### Énoncé a
Recueillez toutes les lignes de la liste ci-dessous qui contiennent la chaîne « Yummly ».

La fin de l’album enchaîne encore ce qu’il convient d’appeler des chefs d’œuvres : « A l’envers à l’endroit » est une ballade amer à la mélodie marquée et marquante, tandis que « Lost » est le second single de l’album et certainement selon moi le plus grand morceau de Noir Désir. C’est simple : tout y est dessus, c’est comme si le groupe avait décidé d’y synthétiser tout ce qui fait le charme et l’intérêt de sa musique en seulement 3 min 21….vous voulez de l’acoustique et un chant déchirant et mélodieux? vous en aurez! Vous voulez des décharges électriques et violentes avec un chant survolté voire même scandé à la manière d’un flow? Vous l’aurez! Vous voulez un texte mystérieux et équivoque plein d’émotion aussi? Vous l’aurez! Tout Noir Désir est sur ce morceau à la fois doux et violent, sombre et poignant… « Lost » est l’essence même de Noir Désir…la quintessence même de son style, l’aboutissement artistique de Bertrand Cantat depuis le tout premier morceau qu’il ait jamais composé. Pour finir en beauté, « Bouquet de nerf » ballade nocturne aux accords de guitare absolument mélodieux et aux violons poignants vient vous caresser les oreilles après toute cette urgence déployée précédemment…le texte ne veut pas dire grand chose (comme beaucoup de textes présents sur l’album) mais la musicalité des mots est inouïe, c’est en tout cas un morceau intense émotionnellement qui conclut parfaitement un album!

### Données fournies
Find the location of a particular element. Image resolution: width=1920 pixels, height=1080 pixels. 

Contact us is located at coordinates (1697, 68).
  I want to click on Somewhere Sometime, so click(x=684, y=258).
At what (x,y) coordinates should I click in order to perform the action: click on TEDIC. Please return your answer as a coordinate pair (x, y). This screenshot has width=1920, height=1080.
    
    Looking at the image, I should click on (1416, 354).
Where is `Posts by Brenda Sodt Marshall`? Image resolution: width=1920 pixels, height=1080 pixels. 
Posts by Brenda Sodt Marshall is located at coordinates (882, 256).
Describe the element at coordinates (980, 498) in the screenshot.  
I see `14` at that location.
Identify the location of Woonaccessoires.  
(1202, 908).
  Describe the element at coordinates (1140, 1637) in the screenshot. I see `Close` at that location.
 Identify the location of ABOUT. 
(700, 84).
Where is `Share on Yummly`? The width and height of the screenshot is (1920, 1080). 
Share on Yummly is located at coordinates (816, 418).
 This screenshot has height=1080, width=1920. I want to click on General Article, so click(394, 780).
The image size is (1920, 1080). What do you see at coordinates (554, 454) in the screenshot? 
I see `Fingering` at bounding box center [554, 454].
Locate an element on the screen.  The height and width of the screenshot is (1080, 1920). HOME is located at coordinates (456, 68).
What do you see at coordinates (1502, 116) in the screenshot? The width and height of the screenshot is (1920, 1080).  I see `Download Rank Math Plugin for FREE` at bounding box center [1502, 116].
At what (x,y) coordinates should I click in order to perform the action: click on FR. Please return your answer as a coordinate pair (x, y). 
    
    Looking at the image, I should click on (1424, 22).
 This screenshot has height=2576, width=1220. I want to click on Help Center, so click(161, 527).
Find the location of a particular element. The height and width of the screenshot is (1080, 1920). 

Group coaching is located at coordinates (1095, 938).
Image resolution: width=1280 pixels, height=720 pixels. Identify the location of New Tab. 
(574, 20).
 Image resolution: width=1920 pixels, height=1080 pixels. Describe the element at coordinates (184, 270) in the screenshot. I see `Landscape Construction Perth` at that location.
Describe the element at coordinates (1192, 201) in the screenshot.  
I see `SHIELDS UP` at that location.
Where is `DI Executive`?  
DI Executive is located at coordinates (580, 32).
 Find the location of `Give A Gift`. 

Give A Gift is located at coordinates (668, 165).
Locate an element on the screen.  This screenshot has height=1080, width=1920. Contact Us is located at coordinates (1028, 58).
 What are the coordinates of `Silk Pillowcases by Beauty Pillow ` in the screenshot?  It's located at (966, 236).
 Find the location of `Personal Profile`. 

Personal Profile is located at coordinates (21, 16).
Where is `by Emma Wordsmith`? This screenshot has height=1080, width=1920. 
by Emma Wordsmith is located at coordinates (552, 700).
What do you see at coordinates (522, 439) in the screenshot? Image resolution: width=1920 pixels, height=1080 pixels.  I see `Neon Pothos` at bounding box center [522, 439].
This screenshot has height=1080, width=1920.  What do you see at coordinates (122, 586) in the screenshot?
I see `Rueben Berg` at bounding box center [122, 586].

### Énoncé b
D'après l'extrait, quel morceau conclut l'album ?

### Solution a
Where is `Share on Yummly`? The width and height of the screenshot is (1920, 1080). 
Share on Yummly is located at coordinates (816, 418).

### Solution b
« Bouquet de nerf ».